The Web Team, which is composed of staff members from both the Office of Communications and Library and Technology Services, has partnered with mStoner, Inc., a web strategy and design firm that focuses on higher education and has worked with more than 300 colleges and schools, according to their website. mStoner Inc. will be working with the University to complete the redesign.
Audrey Griffin-Goode, the director of digital communications in the Office of Communications and a member of the Web Team, wrote in an email to the Justice that the two main goals of the redesign are to make the website mobile-friendly and accessible to those with disabilities.
“There have been a lot of changes in how websites are consumed since the current Brandeis website was designed,” Griffin-Goode wrote.
“More and more people view sites on their mobile devices, and our website is being redesigned to meet the demands of that growing trend,” she added.

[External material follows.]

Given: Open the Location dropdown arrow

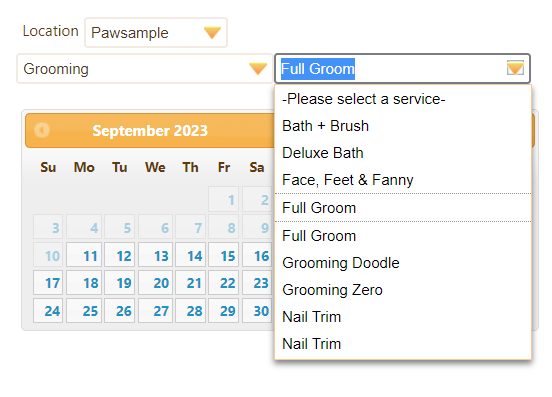Looking at the screenshot, I should [x=212, y=33].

The new templates will be built in the content management system Cascade Server, the CMS that the current website uses.
Some of the specific changes that will be made include a more modern design, larger fonts and photos, an improved search engine and the integration of more social media and multimedia on the site. “We want the new website to reflect how dynamic the Brandeis community is,” Griffin-Goode wrote, adding that the new content-focused approach will display the University’s “best qualities.”
Griffin-Goode also noted the importance of including opinions of the Brandeis community in design strategy.

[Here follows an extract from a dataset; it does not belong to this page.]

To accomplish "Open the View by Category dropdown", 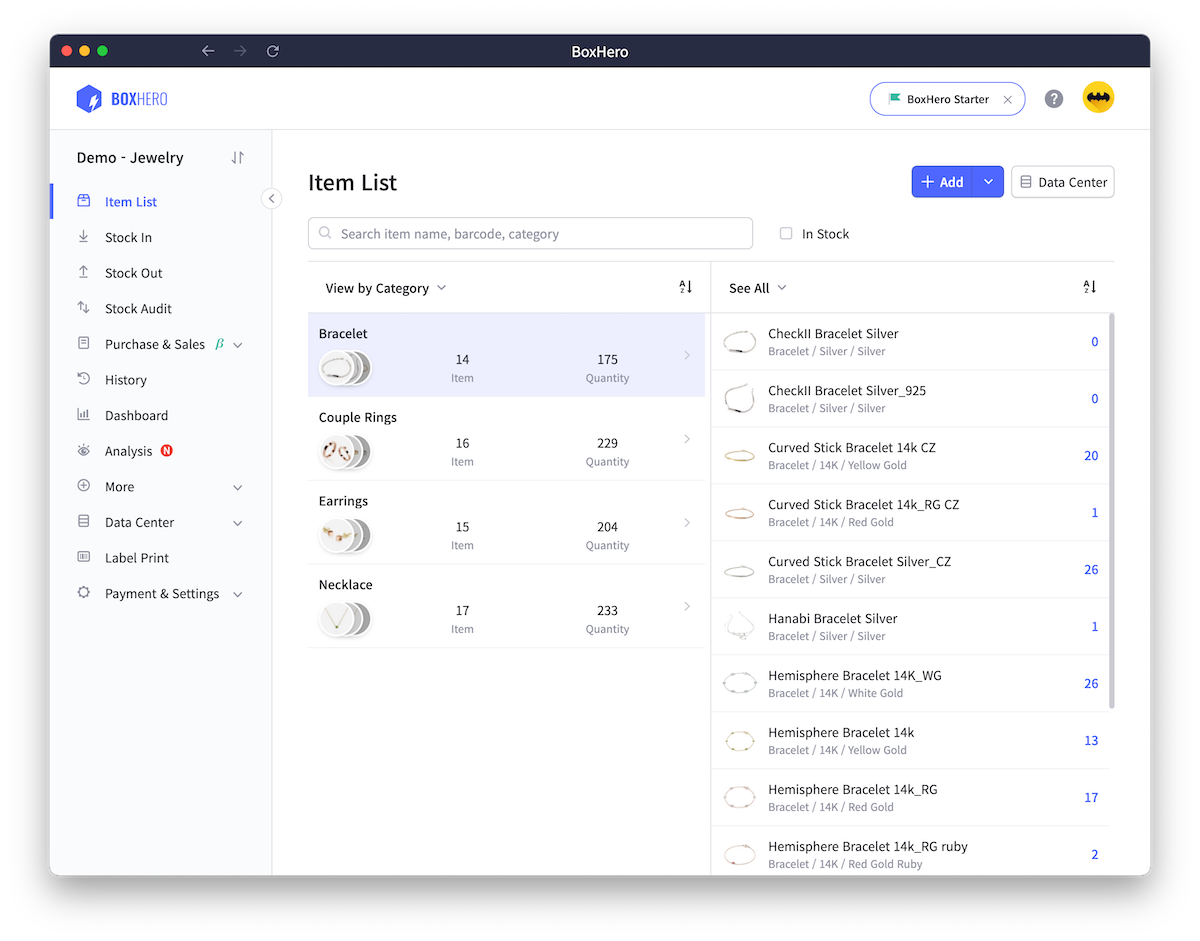I will point(384,288).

On Jan. 15, the Web Team sent out a survey to the student body to gain input on possible redesign ideas.
The survey showed samples of redesigned webpages of the Brandeis website and asked a variety of questions, including which three words the viewer would use to describe the design and whether they thought it was easily navigable and engaging.
Students were also able to click on specific sections of the sample webpage to highlight which elements they liked and disliked.
According to the survey that was administered to students, the sample webpages shown incorporated “many features that were requested through the Brandeis web team’s survey of campus web editors” and were developed by a “nationally recognized strategy and design consultant.”
Additionally, Griffin-Goode noted that last June the web team conducted “a series of discovery sessions on campus with students, faculty and staff to solicit feedback” on potential new website designs. The official redesign project began in June 2015 and went through several stages of planning and production, including formation of strategy and creative production. The actual template implementation is set to begin in March and will continue throughout and after the spring semester.
According to the website for the Office of Communications, there are over 22,000 live web pages whose templates must be changed in the redesign process, but most pages will be completely migrated to the new template by the end of 2016, with the main pages launching in the late summer, according to Griffin-Goode.
The Brandeis website was first launched in 1997 and has gone through several previous redesigns.